### [EXERCISE AIM]
Revise the entries below so that "screenshot" becomes "screen image", with everything else left as it is. Leave the pictures out of your answer.

### [RECORDS SHOWN]
--- --- ---

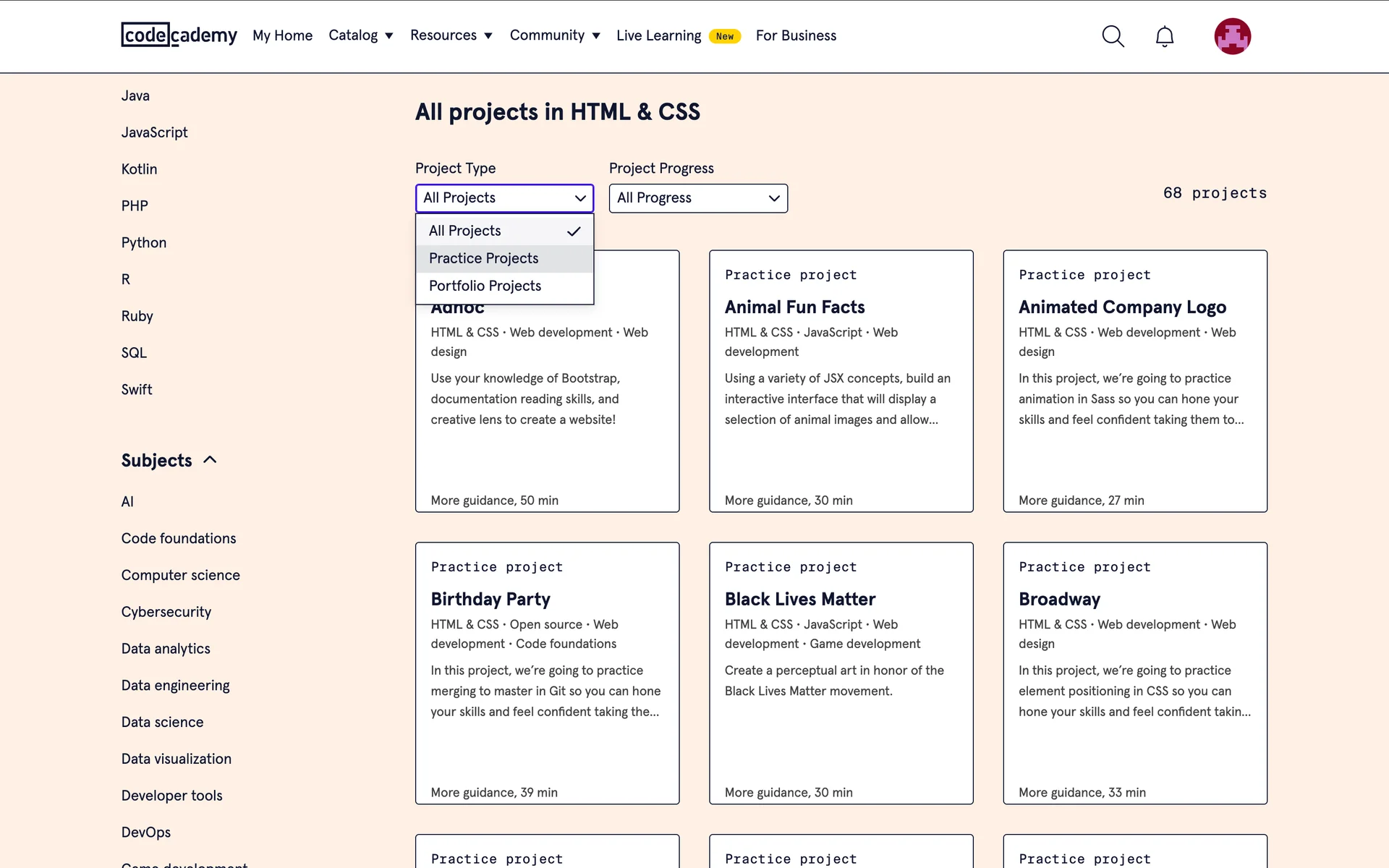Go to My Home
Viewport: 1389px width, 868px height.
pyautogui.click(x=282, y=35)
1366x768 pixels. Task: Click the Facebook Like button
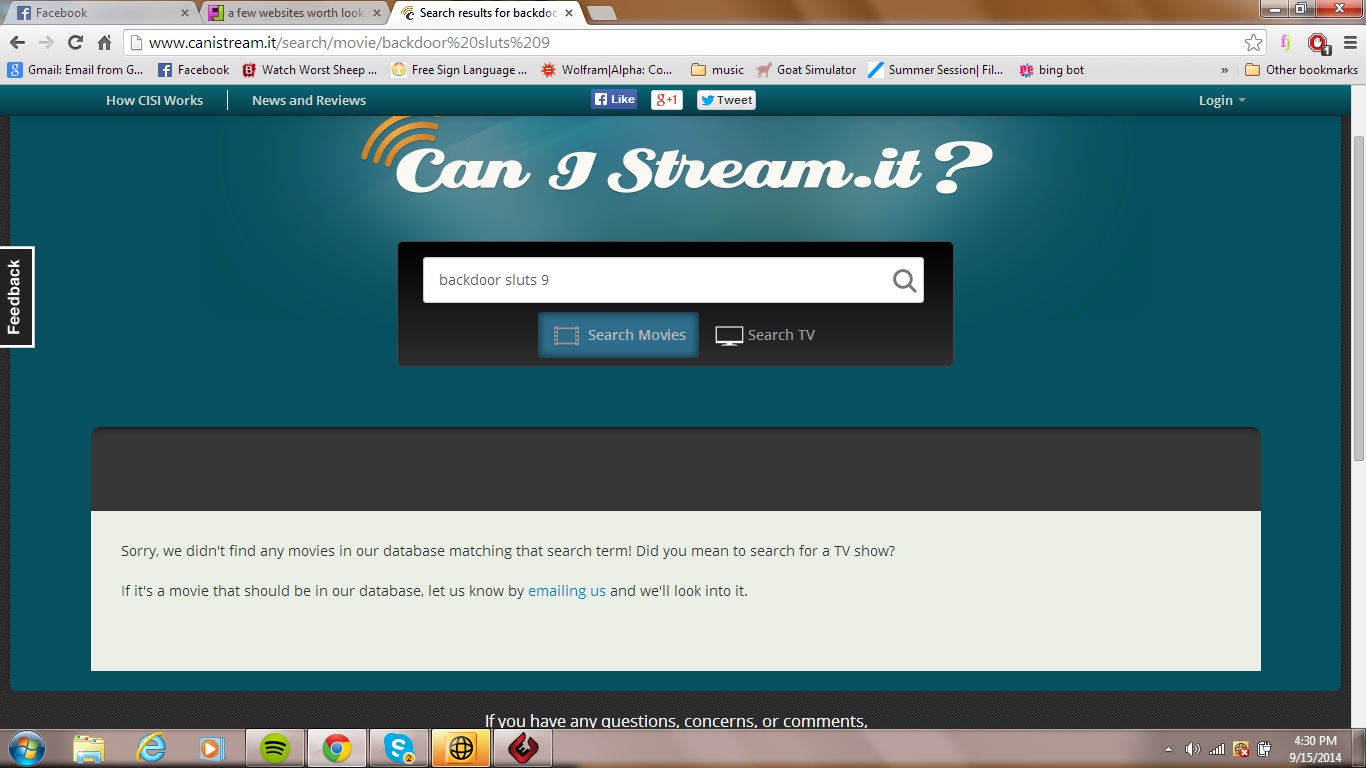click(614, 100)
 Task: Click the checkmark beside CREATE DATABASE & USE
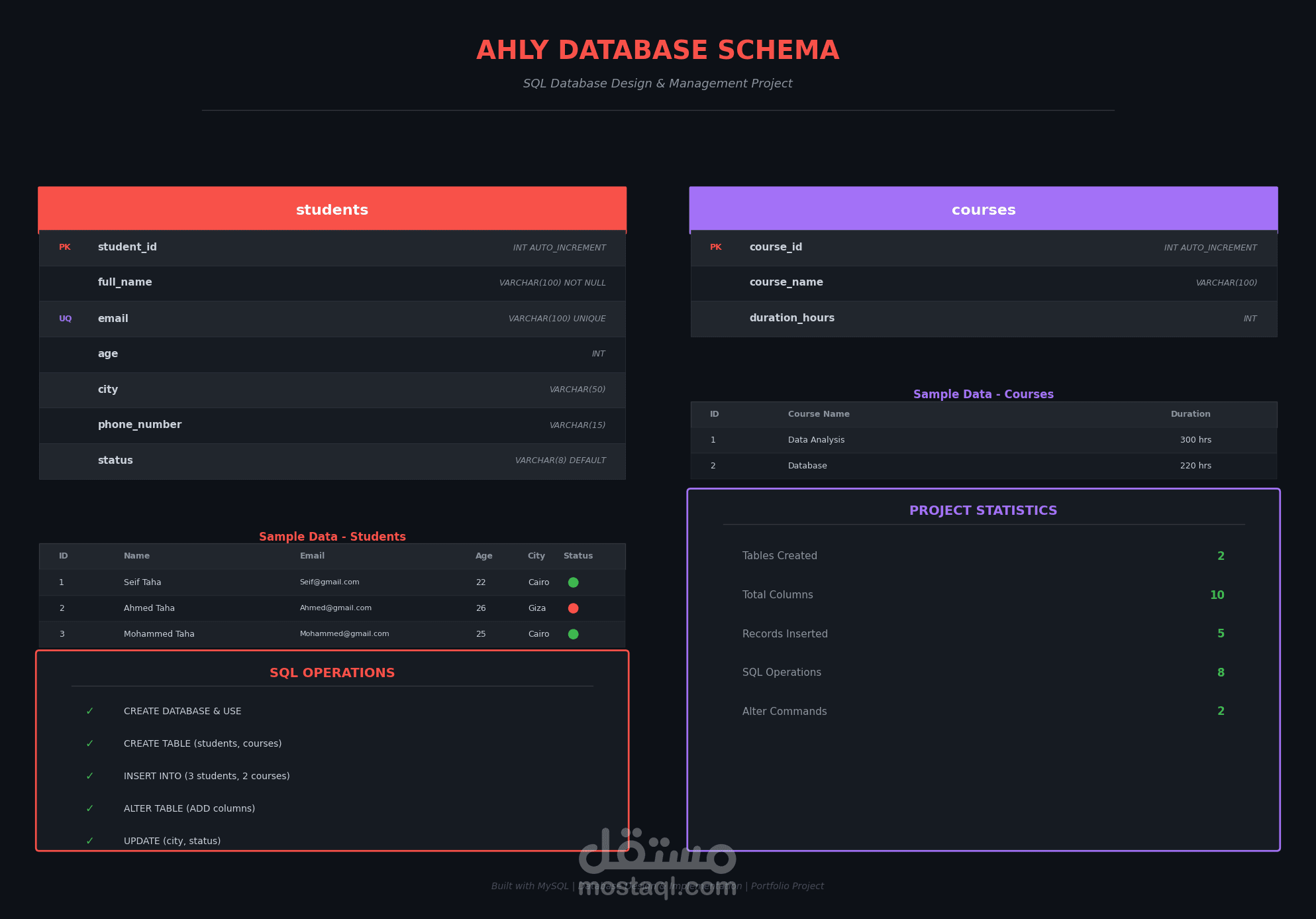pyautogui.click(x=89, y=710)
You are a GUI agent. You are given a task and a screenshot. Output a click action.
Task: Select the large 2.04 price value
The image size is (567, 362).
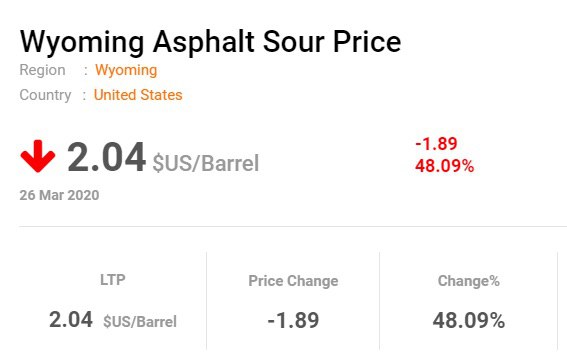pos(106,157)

--- --- ---

### [SOLVED EXERCISE]
Go to My Home
Viewport: 1389px width, 868px height.
pyautogui.click(x=282, y=35)
1366x768 pixels. Task: Click the Facebook Like button
click(614, 100)
 Task: Click the checkmark beside CREATE DATABASE & USE
pyautogui.click(x=89, y=710)
You are a GUI agent. You are given a task and a screen image. Output a click action.
Task: Select the large 2.04 price value
The image size is (567, 362).
pos(106,157)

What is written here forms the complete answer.